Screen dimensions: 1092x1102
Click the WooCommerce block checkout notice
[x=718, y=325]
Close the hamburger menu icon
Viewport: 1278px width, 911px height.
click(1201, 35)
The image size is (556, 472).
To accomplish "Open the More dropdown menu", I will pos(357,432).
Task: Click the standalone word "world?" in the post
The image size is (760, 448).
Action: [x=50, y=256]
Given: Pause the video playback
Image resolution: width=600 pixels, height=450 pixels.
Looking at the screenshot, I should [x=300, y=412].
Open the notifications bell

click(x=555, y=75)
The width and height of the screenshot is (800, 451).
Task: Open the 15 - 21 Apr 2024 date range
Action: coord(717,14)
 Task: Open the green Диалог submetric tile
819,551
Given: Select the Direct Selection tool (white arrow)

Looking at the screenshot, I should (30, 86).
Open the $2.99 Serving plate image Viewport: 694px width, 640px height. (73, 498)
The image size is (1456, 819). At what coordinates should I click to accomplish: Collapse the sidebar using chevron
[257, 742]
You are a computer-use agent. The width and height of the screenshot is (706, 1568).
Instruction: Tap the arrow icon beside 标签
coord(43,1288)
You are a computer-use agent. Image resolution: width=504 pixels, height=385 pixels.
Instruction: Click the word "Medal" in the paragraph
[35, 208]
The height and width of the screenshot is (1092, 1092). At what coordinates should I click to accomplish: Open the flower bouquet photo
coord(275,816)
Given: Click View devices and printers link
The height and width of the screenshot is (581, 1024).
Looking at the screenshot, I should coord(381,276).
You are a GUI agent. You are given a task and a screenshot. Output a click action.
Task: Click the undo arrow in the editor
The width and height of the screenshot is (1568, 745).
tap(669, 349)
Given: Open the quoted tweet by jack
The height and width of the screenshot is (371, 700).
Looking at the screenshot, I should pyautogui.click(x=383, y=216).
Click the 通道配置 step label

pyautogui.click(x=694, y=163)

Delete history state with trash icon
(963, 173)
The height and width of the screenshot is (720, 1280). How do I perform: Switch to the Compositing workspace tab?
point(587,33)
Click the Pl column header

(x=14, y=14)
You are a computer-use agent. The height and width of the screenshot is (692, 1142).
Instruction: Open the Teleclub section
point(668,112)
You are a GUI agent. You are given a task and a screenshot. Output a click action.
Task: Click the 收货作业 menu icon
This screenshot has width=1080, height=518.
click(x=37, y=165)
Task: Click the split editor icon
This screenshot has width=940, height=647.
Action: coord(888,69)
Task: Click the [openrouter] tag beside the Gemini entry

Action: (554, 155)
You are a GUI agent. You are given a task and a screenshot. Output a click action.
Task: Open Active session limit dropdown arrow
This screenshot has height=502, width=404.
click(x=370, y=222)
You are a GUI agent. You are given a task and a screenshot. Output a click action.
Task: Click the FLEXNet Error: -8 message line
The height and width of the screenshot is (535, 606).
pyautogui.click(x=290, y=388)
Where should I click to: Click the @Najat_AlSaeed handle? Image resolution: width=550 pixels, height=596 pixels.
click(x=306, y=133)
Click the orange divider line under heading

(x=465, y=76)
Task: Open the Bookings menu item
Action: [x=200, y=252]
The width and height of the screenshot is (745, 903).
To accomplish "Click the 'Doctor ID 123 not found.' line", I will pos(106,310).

-=-=-=-=-

◆ **BRIEF**: What you output must be the lines from the opening of the material above up to and including the line with "Given: Pause the video playback", reproduced exactly.

◆ **YOUR SOLUTION**:
Screen dimensions: 1092x1102
Click the WooCommerce block checkout notice
[x=718, y=325]
Close the hamburger menu icon
Viewport: 1278px width, 911px height.
click(1201, 35)
The image size is (556, 472).
To accomplish "Open the More dropdown menu", I will pos(357,432).
Task: Click the standalone word "world?" in the post
The image size is (760, 448).
Action: [x=50, y=256]
Given: Pause the video playback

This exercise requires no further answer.